Sementara itu, di antara para ulama yang berguru pada beliau dan meriwayatkan ilmu beliau adalah Syekh Nabil bin Hasyim Ala Ghamri dan Syekh Sayid Muhammad Alwi al-Maliki al-Hasani (wafat 2004). Yang terakhir ini dikenal sebagai ulama Mekah berpengaruh hingga ke Nusantara, dan penulis sejumlah buku, di antaranya Mafahim Yajib an Tushahhah yang mengoreksi pandangan-pandangan aliran Wahabi di Arab Saudi. Diceritakan bahwa beliau mendapat ijazah Syekh Muhammad Zainuddin Bawean seminggu sebelum wafatnya beliau di tahun 2004. Setelah berulang-ulang kali meminta dan memohon akhirnya, Syekh Zainuddin memberikan ijazah tersebut. Sepertinya Syekh Sayid Muhammad Alwi al-Maliki al-Hasani enggan menghembuskan nafas terakhir sebelum mendapatkan ijazah ammah dari ulama Bawean ini.
Syekh Zainuddin dikenal punya suara yang bagus, tawadhu dan alim. Gurunya, Syekh Amin al-Kurdi, pernah meminta beliau untuk melantunkan qashidah yang memuji Rasulullah shallallahualaihiwasallam. Beliau kemudian dipercaya menjadi muballigh di beberapa daerah di negeri Hijaz, hingga ke negeri Yaman dan Indonesia.
Syekh Zainuddin juga dikenal sebagai penulis beberapa karya kitab. Di antaranya al-Fawaidu-z-Zainiyah ala Manzhumati-r-Rahbiyah dalam soal hukum waris, Faidhu-l-Mannan fi Wajibati Hamili-l-Quran, al-Ulumu-l-Wahbiyah fi Manazili-l-Qurbiyah, Ghayatu-s-Sul liman yuridu-l-Ushul ila barri-l-ushul, musyahadatu-l-lmahbub fi tathhiri-l-qawalibi wa-lqulub, dan Ghayatu-l-Wadad fi ma li Hadza Wujudi mina-l-Murad.

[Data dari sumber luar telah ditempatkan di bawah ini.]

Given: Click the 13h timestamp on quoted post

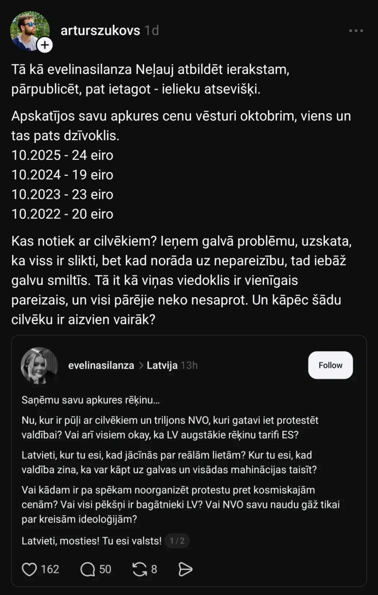Looking at the screenshot, I should tap(189, 366).
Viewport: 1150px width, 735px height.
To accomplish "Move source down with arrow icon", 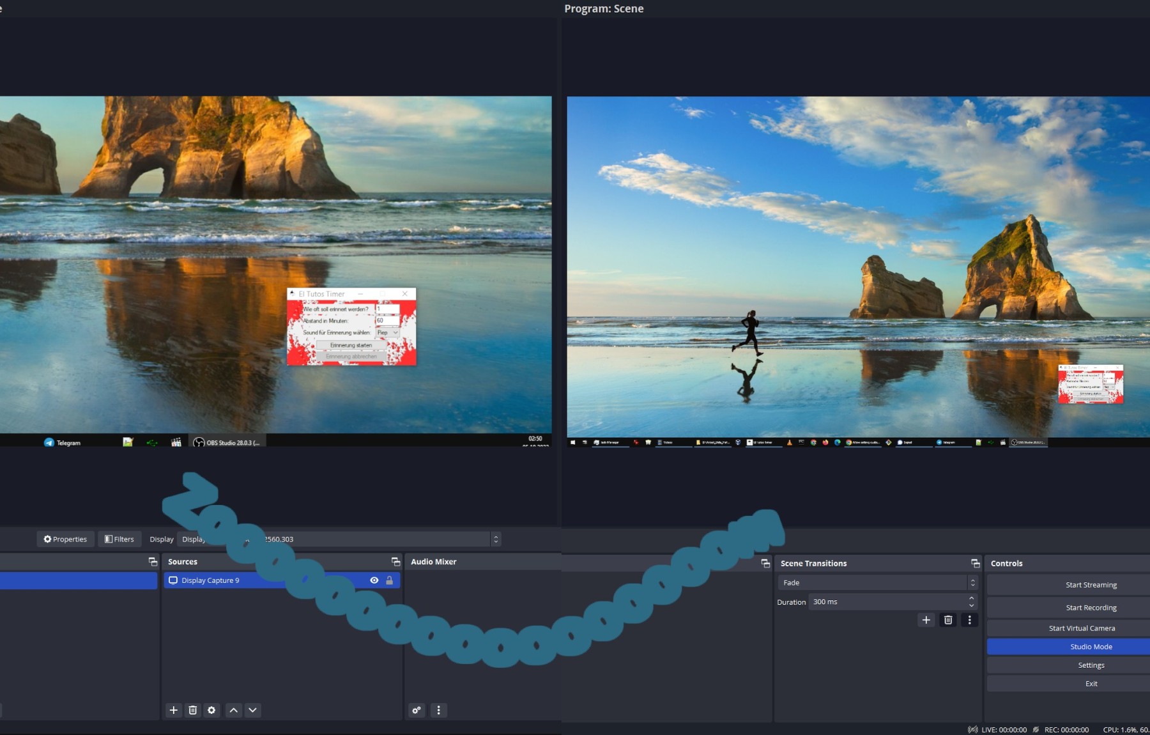I will [253, 710].
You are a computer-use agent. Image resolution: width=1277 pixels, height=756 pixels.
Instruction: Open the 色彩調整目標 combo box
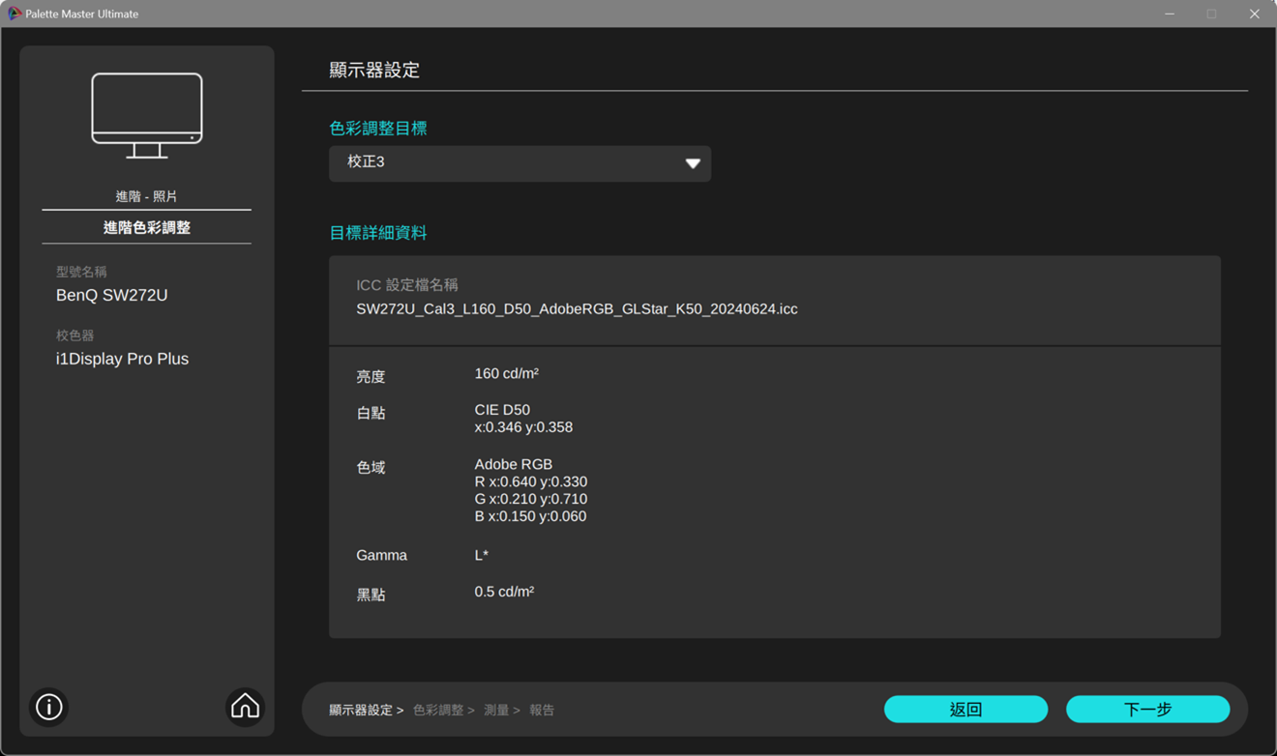520,163
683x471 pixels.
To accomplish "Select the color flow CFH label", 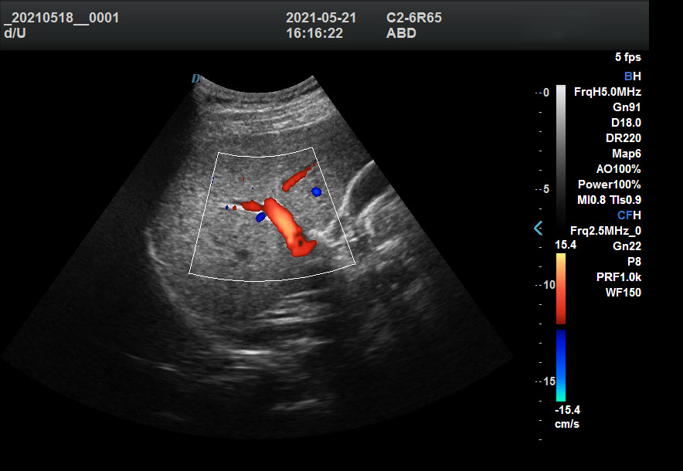I will click(629, 215).
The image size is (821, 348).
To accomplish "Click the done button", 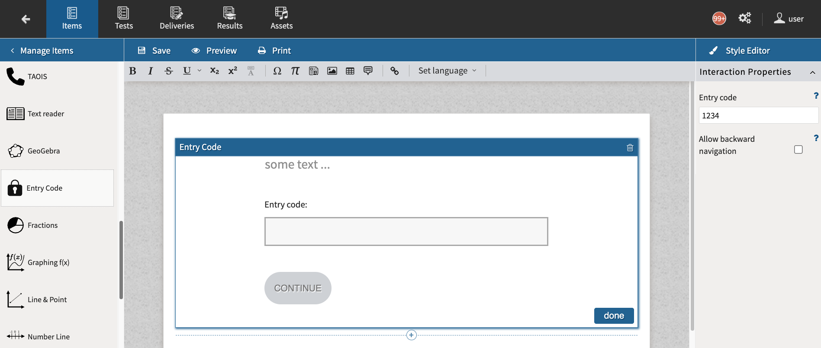I will coord(613,316).
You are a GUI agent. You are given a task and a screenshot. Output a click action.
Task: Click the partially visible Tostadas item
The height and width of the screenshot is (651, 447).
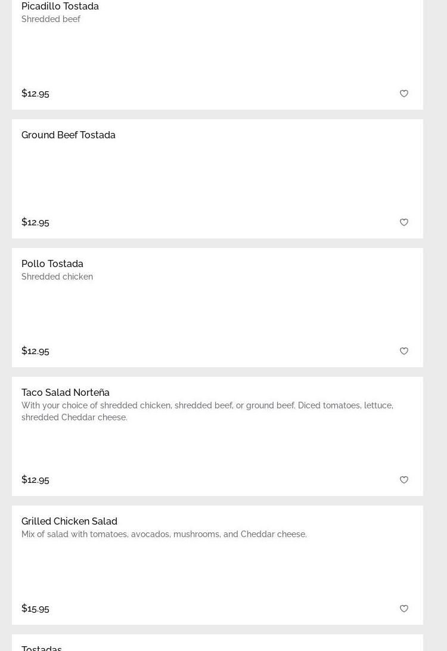tap(42, 647)
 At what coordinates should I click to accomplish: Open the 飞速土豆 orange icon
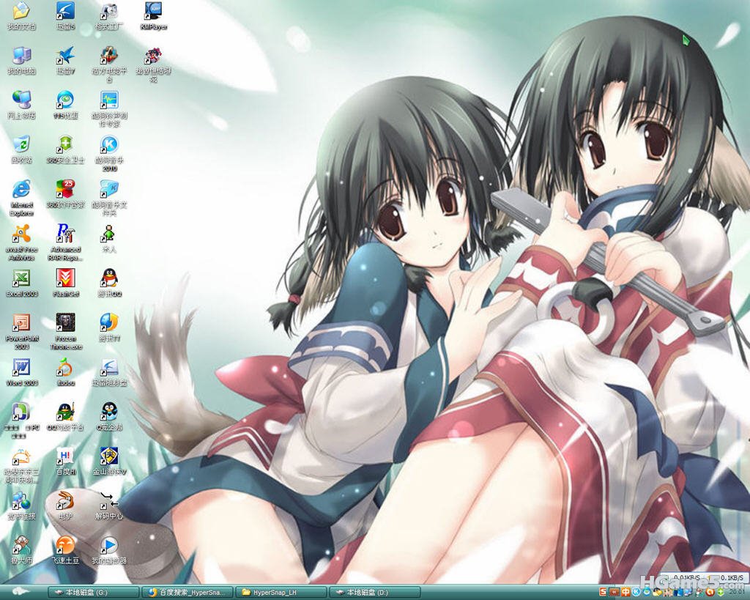click(x=65, y=546)
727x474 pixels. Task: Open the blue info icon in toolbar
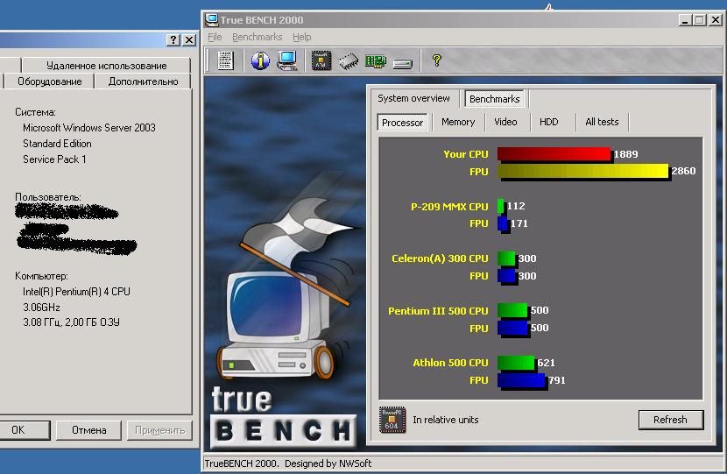(x=260, y=60)
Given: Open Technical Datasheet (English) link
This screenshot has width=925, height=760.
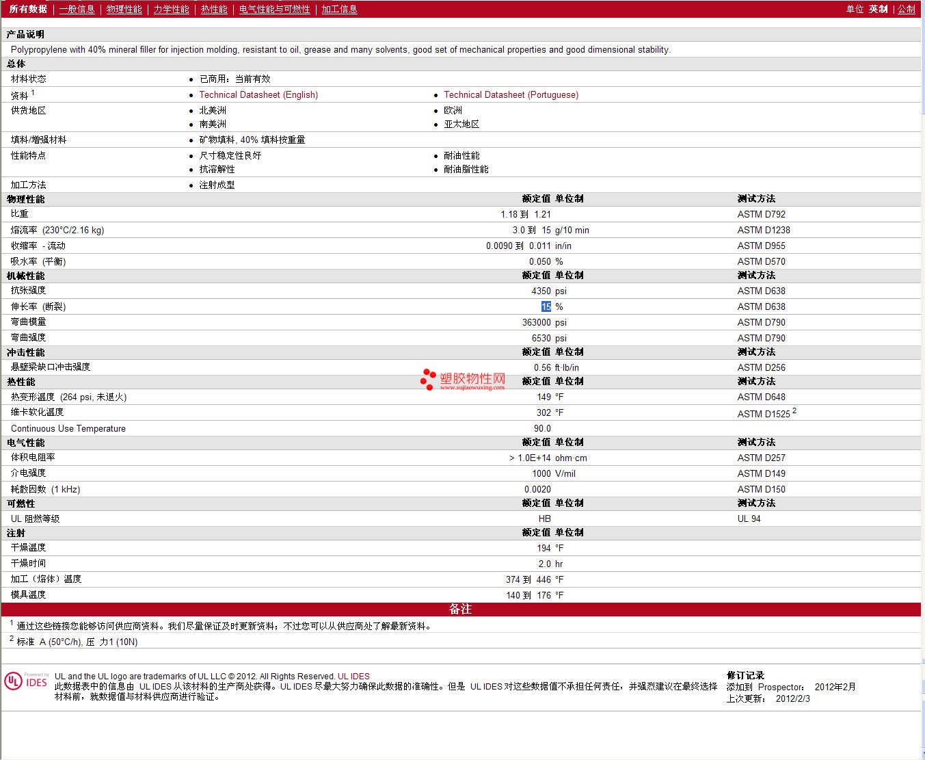Looking at the screenshot, I should (x=258, y=94).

Syekh Zainuddin Bawean menghabiskan masa tuanya di Mekah. Nama beliau selalu menjadi bahan pembicaraan di kalangan ulama Mekah dan sekitarnya. Para ulama dan santri jamaah haji Indonesia selalu menyempatkan diri bersilaturahim kepada beliau, mencari berkat dan membaca sedikit dari kitab suci al-Quran sebab beliau merupakan seorang yang ahli qira’at. Ada pula yang meminta memperoleh ijazah ammah dari beliau – walau beliau dikenal tidak gampang memberi ijazah kepada orang lain.

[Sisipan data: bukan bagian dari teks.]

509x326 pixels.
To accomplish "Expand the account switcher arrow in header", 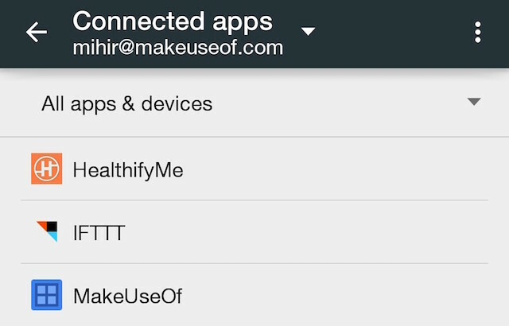I will [308, 32].

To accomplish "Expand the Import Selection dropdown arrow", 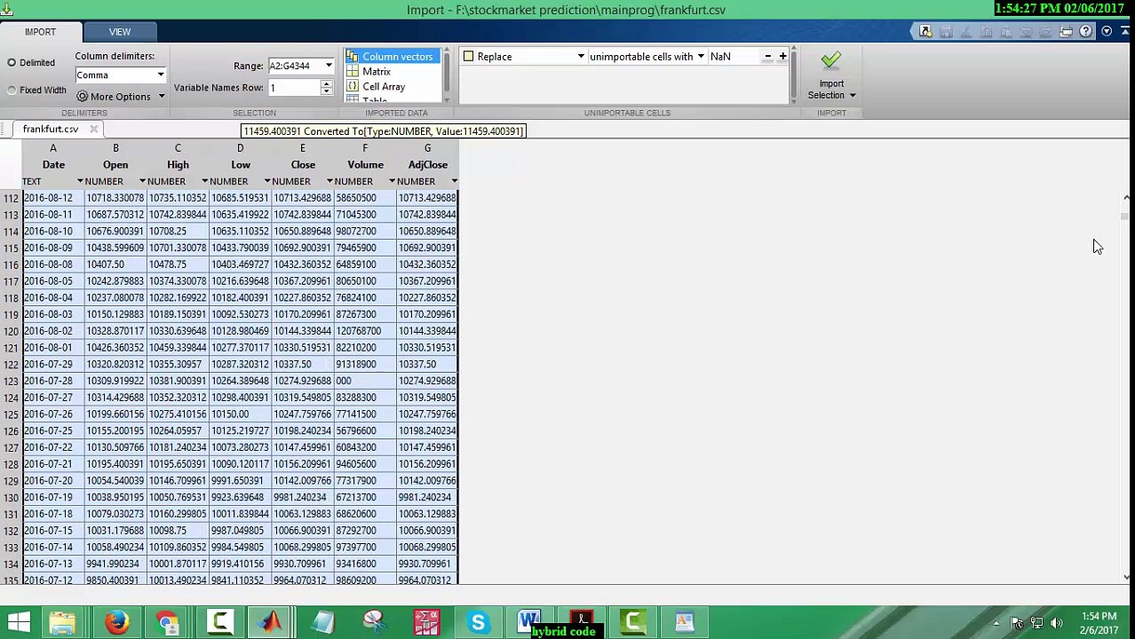I will click(852, 96).
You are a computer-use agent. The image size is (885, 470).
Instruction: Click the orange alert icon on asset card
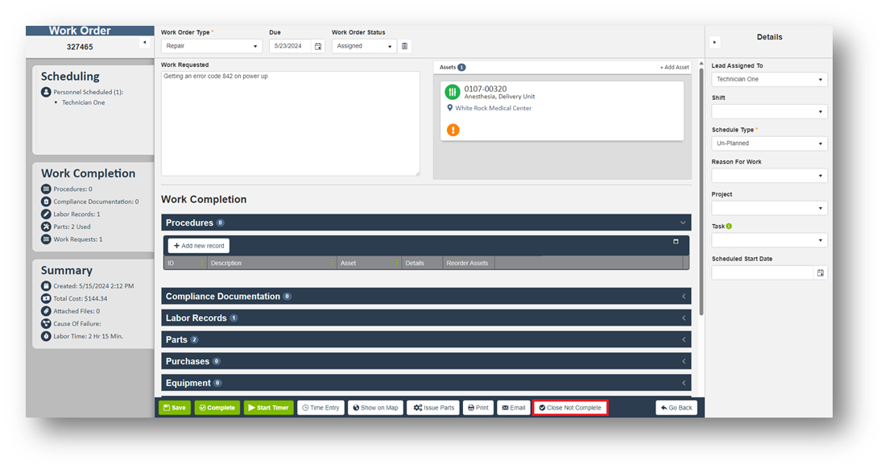pos(453,130)
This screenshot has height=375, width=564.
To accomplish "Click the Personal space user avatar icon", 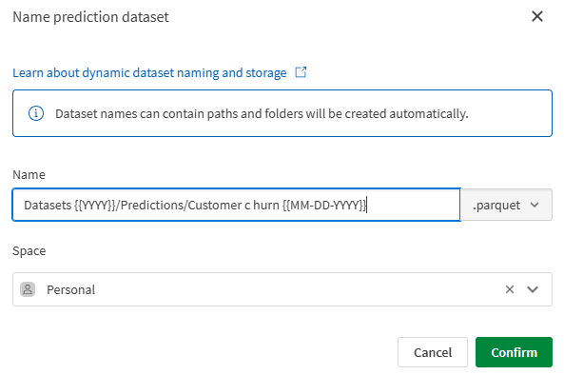I will [28, 289].
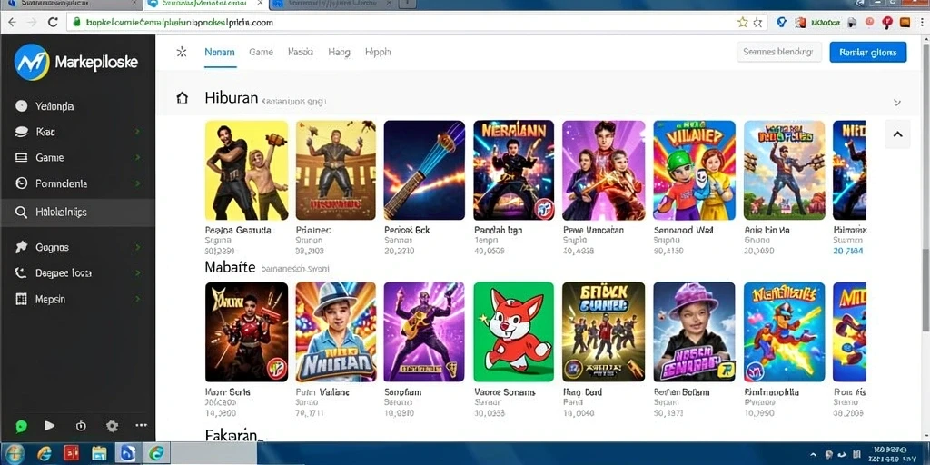Click the Markeplloske logo icon in sidebar
This screenshot has width=930, height=465.
(x=32, y=62)
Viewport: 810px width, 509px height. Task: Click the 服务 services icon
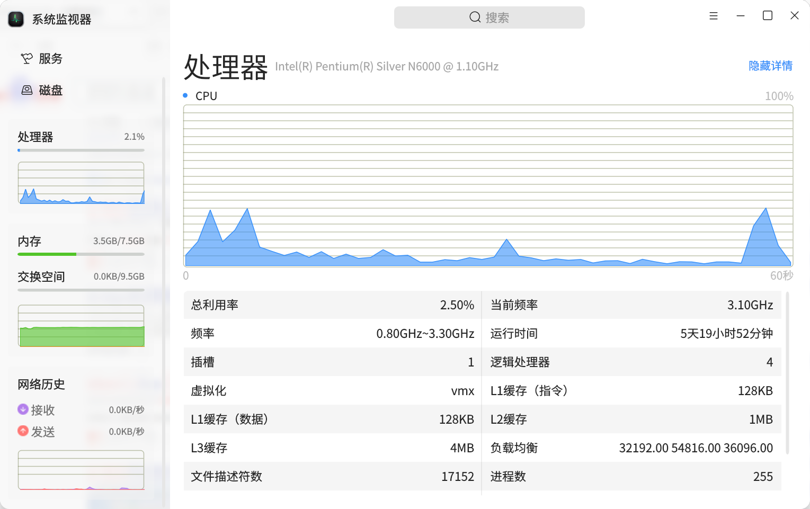(26, 58)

Syekh Muhammad Zainuddin Bawean wafat pada tahun 1426 H/2005. Jenazah beliau dishalatkan di Masjidil Haram dan dimakamkan di Pemakaman Ma’la kota Mekah. Allah yarhamhu...
Ini adalah foto para ulama Indonesia pengajar di Madrasah Darul Ulum Mekah pada tahun 1375 H/1955. Duduk paling tengah adalah Syekh Yasin Isa al-Fadani sebagai mudir atau rektornya, di samping kiri beliau duduk Syekh Zainuddin Bawean.